Ballarat School of Mines Overview published in 1920 for the 50th anniversary

'Ballarat has helped to influence the life and destinies of Australia in many ways, the recital of which would perhaps prove tedious to the citizens of less favoured localities! However, it can be said, without much fear of contradiction, that only less known thought Australia than its fame as a gold field is the reputation won for it by its School of Mines, ...

Ballarat was still quite a new place when the School was founded, but a very prosperous and popular place all the same, with a go-ahead lot of citizens brim full of the spirit of enterprise which seems to animate mining populations generally. Money was plentiful, and they launched out into ventures, which later, were to develop and take the place of the gold mines, while what is more to the point, they understood the value of education. The old digging days were passing away. So far as Ballarat itself was concerned the day of the cradle and tin dish had already passed into an antiquity "as dead and distant as the age of the Tubal Caon," said Sir Redmond Barry on declaring the School open. Mining had become a serious business, and the mining engineer, the metallurgist, and the geologist had become a power in the land. In these circumstances the suggestions to found a School of Mines met with ready acceptance.

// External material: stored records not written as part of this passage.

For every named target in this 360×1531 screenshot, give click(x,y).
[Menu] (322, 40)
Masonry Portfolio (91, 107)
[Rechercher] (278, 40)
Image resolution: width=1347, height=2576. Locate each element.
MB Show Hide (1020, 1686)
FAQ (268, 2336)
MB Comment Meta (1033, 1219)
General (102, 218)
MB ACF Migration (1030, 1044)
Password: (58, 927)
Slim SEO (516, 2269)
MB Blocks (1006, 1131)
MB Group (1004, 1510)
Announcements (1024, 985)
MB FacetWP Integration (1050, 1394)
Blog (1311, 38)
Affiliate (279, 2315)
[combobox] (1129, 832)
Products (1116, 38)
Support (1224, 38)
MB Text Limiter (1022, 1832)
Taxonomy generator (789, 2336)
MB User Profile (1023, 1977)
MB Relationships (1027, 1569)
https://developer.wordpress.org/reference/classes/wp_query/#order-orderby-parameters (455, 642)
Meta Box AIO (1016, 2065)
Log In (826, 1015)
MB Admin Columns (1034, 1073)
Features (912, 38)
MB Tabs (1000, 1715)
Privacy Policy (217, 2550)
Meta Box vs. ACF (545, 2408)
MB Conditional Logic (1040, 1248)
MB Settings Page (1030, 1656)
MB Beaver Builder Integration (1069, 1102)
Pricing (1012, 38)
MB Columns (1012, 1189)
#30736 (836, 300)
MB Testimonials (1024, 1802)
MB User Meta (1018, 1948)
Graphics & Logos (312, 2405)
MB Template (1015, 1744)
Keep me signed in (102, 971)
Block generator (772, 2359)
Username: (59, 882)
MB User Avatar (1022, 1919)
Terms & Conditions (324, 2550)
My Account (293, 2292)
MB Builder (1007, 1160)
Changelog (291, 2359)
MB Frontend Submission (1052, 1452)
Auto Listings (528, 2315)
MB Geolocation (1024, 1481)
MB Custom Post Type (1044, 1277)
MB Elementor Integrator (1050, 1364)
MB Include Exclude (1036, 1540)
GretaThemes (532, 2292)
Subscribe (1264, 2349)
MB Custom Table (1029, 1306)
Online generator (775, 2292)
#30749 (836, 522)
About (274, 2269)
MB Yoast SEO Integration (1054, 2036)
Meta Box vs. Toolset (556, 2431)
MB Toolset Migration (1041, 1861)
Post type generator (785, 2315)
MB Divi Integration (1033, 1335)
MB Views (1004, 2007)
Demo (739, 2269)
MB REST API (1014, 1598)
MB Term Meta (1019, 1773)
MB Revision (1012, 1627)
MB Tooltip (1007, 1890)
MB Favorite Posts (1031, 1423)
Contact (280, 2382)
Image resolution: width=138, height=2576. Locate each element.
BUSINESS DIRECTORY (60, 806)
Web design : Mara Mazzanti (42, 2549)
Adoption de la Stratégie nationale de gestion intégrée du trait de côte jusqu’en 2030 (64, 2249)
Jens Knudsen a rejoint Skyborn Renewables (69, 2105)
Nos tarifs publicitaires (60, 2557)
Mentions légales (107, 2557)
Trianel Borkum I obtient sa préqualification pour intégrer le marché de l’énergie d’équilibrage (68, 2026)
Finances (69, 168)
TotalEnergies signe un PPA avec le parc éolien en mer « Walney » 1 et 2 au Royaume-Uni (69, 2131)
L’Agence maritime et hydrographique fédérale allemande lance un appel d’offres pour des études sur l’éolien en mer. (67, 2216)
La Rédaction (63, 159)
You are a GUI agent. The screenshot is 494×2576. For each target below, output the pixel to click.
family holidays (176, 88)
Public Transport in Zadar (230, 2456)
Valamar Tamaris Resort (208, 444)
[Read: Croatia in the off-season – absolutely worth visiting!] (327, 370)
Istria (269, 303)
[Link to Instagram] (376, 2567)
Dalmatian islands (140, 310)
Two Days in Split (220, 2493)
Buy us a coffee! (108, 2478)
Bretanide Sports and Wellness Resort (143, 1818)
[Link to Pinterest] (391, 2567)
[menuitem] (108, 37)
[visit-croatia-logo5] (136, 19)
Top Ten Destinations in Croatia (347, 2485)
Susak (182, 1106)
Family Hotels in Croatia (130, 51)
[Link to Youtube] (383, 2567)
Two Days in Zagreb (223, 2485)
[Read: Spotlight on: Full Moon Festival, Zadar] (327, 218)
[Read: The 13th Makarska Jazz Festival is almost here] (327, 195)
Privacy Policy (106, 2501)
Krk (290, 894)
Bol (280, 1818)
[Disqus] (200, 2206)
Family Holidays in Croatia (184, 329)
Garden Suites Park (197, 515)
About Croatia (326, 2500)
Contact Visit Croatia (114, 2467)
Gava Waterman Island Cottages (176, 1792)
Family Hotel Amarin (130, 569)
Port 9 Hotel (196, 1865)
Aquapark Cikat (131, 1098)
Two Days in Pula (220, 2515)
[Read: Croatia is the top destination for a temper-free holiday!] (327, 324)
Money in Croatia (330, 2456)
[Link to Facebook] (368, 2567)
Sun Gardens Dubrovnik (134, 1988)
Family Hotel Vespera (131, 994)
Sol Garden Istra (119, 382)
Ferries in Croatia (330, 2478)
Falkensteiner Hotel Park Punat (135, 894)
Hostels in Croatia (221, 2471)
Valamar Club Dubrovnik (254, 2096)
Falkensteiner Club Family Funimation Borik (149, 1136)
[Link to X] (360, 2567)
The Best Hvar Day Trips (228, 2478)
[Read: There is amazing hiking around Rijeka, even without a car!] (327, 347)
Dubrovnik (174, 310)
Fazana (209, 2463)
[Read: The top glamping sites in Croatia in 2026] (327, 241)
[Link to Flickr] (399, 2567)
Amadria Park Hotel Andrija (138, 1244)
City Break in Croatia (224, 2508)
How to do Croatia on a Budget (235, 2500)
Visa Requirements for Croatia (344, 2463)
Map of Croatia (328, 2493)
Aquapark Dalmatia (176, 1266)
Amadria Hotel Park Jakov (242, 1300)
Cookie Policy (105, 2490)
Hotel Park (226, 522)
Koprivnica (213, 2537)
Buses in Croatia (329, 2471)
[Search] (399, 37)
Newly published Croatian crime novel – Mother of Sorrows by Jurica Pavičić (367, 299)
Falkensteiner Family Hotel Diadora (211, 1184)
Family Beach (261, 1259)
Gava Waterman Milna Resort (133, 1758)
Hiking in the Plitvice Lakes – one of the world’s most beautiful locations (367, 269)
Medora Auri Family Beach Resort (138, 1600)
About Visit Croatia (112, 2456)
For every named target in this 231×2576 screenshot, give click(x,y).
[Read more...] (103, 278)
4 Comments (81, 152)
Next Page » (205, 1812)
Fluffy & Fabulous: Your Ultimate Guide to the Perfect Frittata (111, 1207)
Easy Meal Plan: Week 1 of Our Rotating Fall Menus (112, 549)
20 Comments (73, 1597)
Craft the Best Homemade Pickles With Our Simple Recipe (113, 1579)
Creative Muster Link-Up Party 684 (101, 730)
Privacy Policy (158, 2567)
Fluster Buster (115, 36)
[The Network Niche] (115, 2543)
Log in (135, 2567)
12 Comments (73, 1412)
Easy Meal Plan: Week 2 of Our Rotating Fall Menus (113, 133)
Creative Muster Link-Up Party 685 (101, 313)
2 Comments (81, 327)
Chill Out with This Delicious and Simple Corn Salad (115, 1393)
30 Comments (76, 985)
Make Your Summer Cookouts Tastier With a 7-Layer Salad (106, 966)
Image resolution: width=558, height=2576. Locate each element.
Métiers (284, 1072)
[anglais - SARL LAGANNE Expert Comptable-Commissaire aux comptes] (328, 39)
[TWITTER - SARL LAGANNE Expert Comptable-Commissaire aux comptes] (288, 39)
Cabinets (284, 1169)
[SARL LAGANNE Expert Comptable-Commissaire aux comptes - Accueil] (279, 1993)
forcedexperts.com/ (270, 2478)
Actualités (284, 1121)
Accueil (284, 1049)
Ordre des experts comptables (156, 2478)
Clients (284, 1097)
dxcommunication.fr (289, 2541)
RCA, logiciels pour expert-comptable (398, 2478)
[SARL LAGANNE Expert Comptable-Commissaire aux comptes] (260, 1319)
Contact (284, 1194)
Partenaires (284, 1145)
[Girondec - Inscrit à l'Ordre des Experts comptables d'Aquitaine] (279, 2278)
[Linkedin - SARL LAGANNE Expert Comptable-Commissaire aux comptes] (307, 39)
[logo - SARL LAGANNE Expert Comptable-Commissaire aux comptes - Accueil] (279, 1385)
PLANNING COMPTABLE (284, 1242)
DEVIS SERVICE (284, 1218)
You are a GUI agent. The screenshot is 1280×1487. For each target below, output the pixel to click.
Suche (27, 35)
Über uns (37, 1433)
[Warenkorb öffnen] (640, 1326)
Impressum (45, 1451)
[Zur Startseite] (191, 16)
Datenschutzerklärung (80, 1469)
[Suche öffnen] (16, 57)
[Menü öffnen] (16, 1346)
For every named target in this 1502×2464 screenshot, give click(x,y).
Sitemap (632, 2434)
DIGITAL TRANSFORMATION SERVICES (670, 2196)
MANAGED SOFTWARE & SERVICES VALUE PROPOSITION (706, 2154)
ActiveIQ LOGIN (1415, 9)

Plan of the Ballarat School of Mines, 1881.. Courtesy Federation University Historical Collection [Cat. No. 941].

The late Mr James M. Bickett had the honor of bringing forward the proposition at a meeting of the Ballarat Mining Board in October, 1869. It was agreed to, and the Government, having been approached for assistance, granted a lease of the old Supreme Court buildings at a nominal rental. A modest sum, including 100 pounds from the Borough Council of Ballarat West, was subscribed by a number of sympathisers, and on the 26th October, 1870, the inaugural address was delivered by Sir Redmond Barry, the first President of the School. Classes were commenced on the 23rd January, 1871.

The students at first were mostly adults. They were chiefly men employed at the mines, who had the wisdom and energy to devote their spare time to study, and, though their attendance was somewhat irregular, they made very good progress. Old prints which have been preserved show them at work at furnaces, big bearded men of the old-fashioned type of miner.

It is interesting to note that among those who gave evidence and encouragement was Sir Roderick Murchison, who many years before had advised Cornish miners to emigrate to Australia to search for gold, and who in 1848 was in possession of gold ore sent from this country. Sir Roderick sent a parcel of books for the library, and gave useful advice as to the curriculum which should be adopted.

The Museum, which now contains a most valuable collection of minerals, was one of the first things attended to, and the reports presented to the Council from time to time speak of additions being made from all parts of the world. New equipment was constantly being added to the School, a good deal of assay work was done, and some specimens were sent from the East Indies for examination as far back as 1873. By this time there was a difficulty in providing accommodation for the students who wished to enroll, and the number of instructors had grown from two to four.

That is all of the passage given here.